Il riferimento alla legge non è esclusivo del mondo greco: la trasformazione del mondo ‘eroico’ in mondo contadino, artigianale o mercantile è spesso accompagnata dall’emergenza della legge come canone ultimo di comportamento e di giudizio. Questo processo può essere indirizzato verso la costituzione della civiltà cittadina, come in Grecia, o verso la costituzione di grandi regni con apparati amministrativi, come nei settori sud-orientali del Mediterraneo; ma sempre la legge tende a sostituirsi ai legami personali e parentali del mondo ‘eroico’, sia che l’autorità della legge venga fatta risalire a un mitico legislatore, e tragga la sua forza dalla tradizione e da un certo equilibrio socio-politico, sia che la legge sia vista come il volere del re e tragga la sua forza da un apparato burocratico.

Tuttavia la morale greca nasce da un particolare atteggiamento verso la legge, atteggiamento che ha caratterizzato fortemente e in modo particolare la cultura greca. Per i greci fu sempre difficile fare riferimento a una legge comune unica: il loro mondo politico-culturale fu sempre un mondo pluralistico e particolaristico, e ogni comunità greca ebbe le proprie leggende sulle origini, una propria tradizione religiosa, ordinamenti politici propri.
Ben presto i greci ebbero coscienza della differenza delle leggi e addirittura dei principi legislativi che governano le diverse comunità elleniche; e non fecero nulla, per molto tempo, per superare lo stato di divisione della loro stirpe, che, anzi, le varie comunità entrarono in reciproca competizione e svilupparono una forte tendenza al confronto e alla critica reciproca.
L’ideale panellenico, il tentativo di trovare e proporre qualcosa di comune a tutti i greci, nacque solo nel V secolo a.C. in un’atmosfera culturale nella quale si tendeva a sottovalutare l’importanza delle tradizioni locali.

Una delle tesi della sofistica fu appunto che ovunque tutti gli uomini sono uguali, o almeno non hanno originariamente le differenze sociali e politiche che la legge attribuisce loro. Per la legge gli uomini sono mariti, padri, figli, sudditi, sovrani, plebei, nobili, magistrati, cittadini, schiavi ecc., mentre per natura gli uomini, come gli animali, sono solo migliori o peggiori, più forti o più deboli: le leggi non sono che gli strumenti tipicamente umani con i quali i più forti dominano sui più deboli. La forza della legge non consiste nella tradizione sacra che sta dietro ogni corpo di leggi, non sta nella bontà degli ordinamenti dati dai legislatori mitici, non sta nella parola sacra del re: la forza della legge sta nel dominio di una parte degli uomini sugli altri. Da questo atteggiamento nacque uno dei tratti fondamentali di quello che è stato spesso considerato il razionalismo greco: la cultura greca, cioè, si riconobbe il diritto di criticare la legge vigente e di risalire alle sue spalle, per cercare un contatto diretto con la natura.
Nacque così l’idea che esiste una legge naturale al di là della legge politica, e che la legge politica può essere confrontata con la legge naturale, studiata alla luce di questa e anche giudicata e criticata.

In un rapporto di questo tipo con la legge politica si radicò la nascita della morale come disciplina del comportamento individuale. Nel momento in cui la legge diventa uno dei punti di riferimento del comportamento dell’individuo, ma non l’unico, perché le leggi sono molte, possono essere mutate e nessuna copre la totalità del comportamento del singolo, emerge la domanda di criteri di orientamento che non sono contenuti nella legge.

○ ○ ○ ○ ○

**Consegna 1**. Riscrivi l'elenco dall'inizio fino alla riga che contiene "(x=502, y=47)", inclusa, e metti "pixel" al posto di "pixels" senza cambiare nient'altro.
Il testo e l'elenco che segue non hanno alcun legame tra loro.

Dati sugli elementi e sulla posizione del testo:
○ ○ ○ ○ ○

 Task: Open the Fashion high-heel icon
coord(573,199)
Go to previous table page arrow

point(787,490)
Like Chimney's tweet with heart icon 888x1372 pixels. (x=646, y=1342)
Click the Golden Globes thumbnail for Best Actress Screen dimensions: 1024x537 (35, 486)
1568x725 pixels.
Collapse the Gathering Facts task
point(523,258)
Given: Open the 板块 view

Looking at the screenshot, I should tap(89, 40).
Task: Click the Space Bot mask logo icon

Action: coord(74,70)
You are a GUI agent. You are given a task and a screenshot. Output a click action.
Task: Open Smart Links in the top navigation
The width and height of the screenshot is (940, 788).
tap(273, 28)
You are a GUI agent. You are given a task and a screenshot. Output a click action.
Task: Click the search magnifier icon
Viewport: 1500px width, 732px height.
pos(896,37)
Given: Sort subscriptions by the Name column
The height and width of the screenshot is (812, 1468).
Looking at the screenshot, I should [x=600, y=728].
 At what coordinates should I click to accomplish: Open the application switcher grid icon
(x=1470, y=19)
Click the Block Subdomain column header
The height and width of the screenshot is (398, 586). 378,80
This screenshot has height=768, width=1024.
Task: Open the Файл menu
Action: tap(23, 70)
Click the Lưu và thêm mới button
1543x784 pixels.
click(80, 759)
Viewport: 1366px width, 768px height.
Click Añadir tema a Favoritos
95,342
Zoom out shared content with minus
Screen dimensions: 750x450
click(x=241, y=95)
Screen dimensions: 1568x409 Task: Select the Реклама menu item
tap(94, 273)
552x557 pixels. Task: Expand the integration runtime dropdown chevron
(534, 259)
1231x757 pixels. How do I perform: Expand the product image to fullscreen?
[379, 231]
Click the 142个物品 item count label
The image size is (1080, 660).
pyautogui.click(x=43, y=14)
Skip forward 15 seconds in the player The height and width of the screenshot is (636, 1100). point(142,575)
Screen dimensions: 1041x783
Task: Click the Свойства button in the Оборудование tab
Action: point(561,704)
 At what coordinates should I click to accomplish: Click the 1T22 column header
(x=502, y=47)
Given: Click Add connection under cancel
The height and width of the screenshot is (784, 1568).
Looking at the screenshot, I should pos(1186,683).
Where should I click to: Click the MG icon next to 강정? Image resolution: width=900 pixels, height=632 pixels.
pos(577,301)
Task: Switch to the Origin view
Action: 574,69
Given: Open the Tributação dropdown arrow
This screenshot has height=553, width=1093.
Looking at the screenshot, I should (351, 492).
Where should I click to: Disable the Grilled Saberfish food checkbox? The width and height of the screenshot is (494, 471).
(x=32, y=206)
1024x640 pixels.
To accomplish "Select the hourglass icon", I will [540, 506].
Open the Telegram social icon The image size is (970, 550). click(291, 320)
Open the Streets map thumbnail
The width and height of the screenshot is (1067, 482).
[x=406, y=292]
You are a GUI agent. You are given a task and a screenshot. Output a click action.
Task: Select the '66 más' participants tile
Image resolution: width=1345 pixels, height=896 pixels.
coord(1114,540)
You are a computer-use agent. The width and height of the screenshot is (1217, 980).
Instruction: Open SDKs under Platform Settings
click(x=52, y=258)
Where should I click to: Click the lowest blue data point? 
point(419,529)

○ ○ ○ ○ ○

**Consegna 2**. Secondo la pagina, in quale secolo nacque l'ideale panellenico?

**Risposta completa 1**.
 Task: Open the Fashion high-heel icon
coord(573,199)
Go to previous table page arrow

point(787,490)
Like Chimney's tweet with heart icon 888x1372 pixel. (x=646, y=1342)
Click the Golden Globes thumbnail for Best Actress Screen dimensions: 1024x537 (35, 486)
1568x725 pixel.
Collapse the Gathering Facts task
point(523,258)
Given: Open the 板块 view

Looking at the screenshot, I should tap(89, 40).
Task: Click the Space Bot mask logo icon

Action: coord(74,70)
You are a GUI agent. You are given a task and a screenshot. Output a click action.
Task: Open Smart Links in the top navigation
The width and height of the screenshot is (940, 788).
tap(273, 28)
You are a GUI agent. You are given a task and a screenshot. Output a click action.
Task: Click the search magnifier icon
Viewport: 1500px width, 732px height.
pos(896,37)
Given: Sort subscriptions by the Name column
The height and width of the screenshot is (812, 1468).
Looking at the screenshot, I should [x=600, y=728].
 At what coordinates should I click to accomplish: Open the application switcher grid icon
(x=1470, y=19)
Click the Block Subdomain column header
The height and width of the screenshot is (398, 586). 378,80
This screenshot has height=768, width=1024.
Task: Open the Файл menu
Action: tap(23, 70)
Click the Lưu và thêm mới button
1543x784 pixel.
click(80, 759)
Viewport: 1366px width, 768px height.
Click Añadir tema a Favoritos
95,342
Zoom out shared content with minus
Screen dimensions: 750x450
click(x=241, y=95)
Screen dimensions: 1568x409 Task: Select the Реклама menu item
tap(94, 273)
552x557 pixel. Task: Expand the integration runtime dropdown chevron
(534, 259)
1231x757 pixel. How do I perform: Expand the product image to fullscreen?
[379, 231]
Click the 142个物品 item count label
The image size is (1080, 660).
pyautogui.click(x=43, y=14)
Skip forward 15 seconds in the player The height and width of the screenshot is (636, 1100). point(142,575)
Screen dimensions: 1041x783
Task: Click the Свойства button in the Оборудование tab
Action: point(561,704)
 At what coordinates should I click to accomplish: Click the 1T22 column header
(x=502, y=47)

**Risposta completa 2**. Nel V secolo a.C.